The latter meaning “no feminine gay guys” while the prior and the former are self-explanatory. Here we are. 2016! We’ve secured the right to marry, seen the nation’s first openly LGBT Governor, and have created a visibility for queer people that previously existed only in our dreams. But what this illustrates to me is that we still have a long way to go.
As long as injustice occurs anywhere, for any marginalized group, the LGBT community has a responsibility. It was not long ago that queer people who came before us were raided, beaten and jailed for defying societal norms. Today, people of color are being killed by law enforcement officers and incarcerated at rates much higher than that of their white counterparts. These are our brothers and sisters and we must think about them and the ways in which our words build them up or bring them down.
So when I see “no blacks” in your bio, I think less of you. When I see you passing racism off as preference and calling it acceptable, I think less of you.

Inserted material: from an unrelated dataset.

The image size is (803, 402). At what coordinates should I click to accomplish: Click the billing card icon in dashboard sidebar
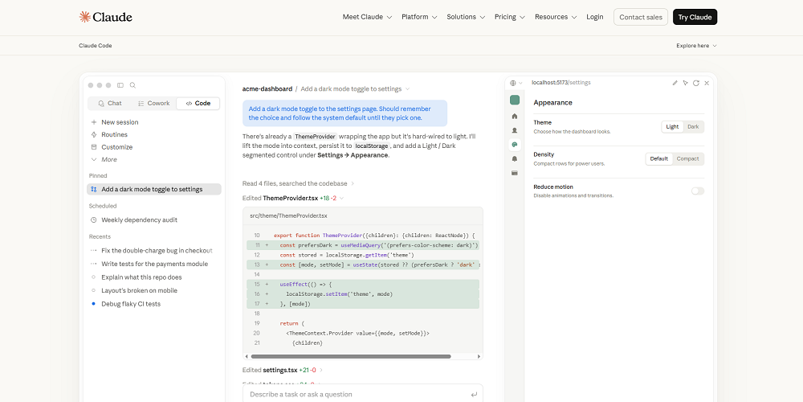click(515, 174)
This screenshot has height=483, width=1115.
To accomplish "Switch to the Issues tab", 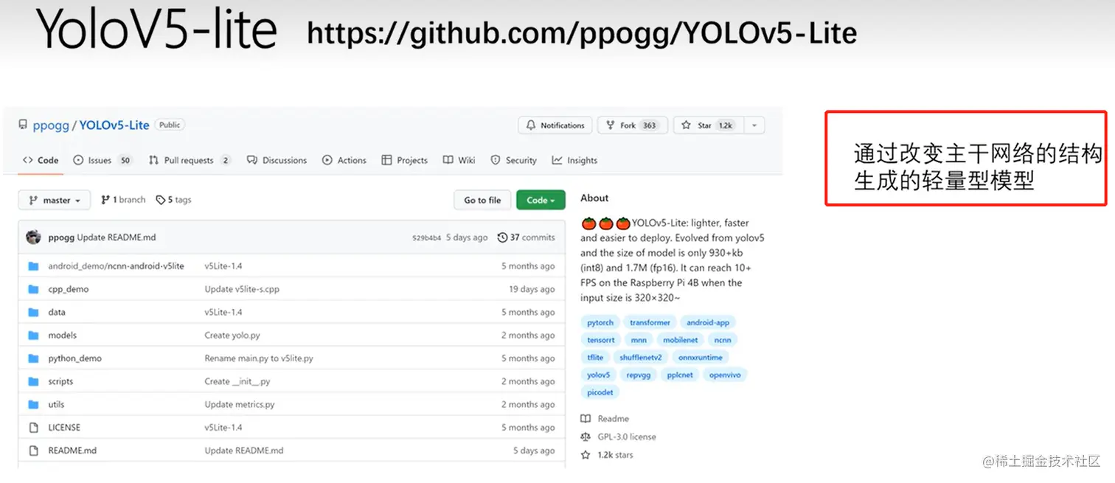I will 100,160.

And I think less of you when I see “no fats” or “no fems” in your bio.
Living in a country that has made progress on LGBT rights does not mean we live in a country free of malice toward the gay community. The amount of people who demean and disrespect our existence has not reduced that drastically. What we need less than anything is to bully one another online with a fraction of the country still salivating at the idea of taking away our right to marry.
I don’t find it coincidental that most of these phrases come from blank profiles. But I hope you’re reading this. I hope you know that maintaining anonymity does not absolve you of responsibility for your words. I hope you understand that belittling feminine gay men will not make you feel better about yourself. And while you may take pride in your pseudo-masculinity, you still open Grindr every night after 11 pm and benefit from the hard work and activism of queer people who came before you. Many of whom, you should note, were drag queens and people of color and transgender.
Also, while the animal names thing is not technically offensive I do find it weird.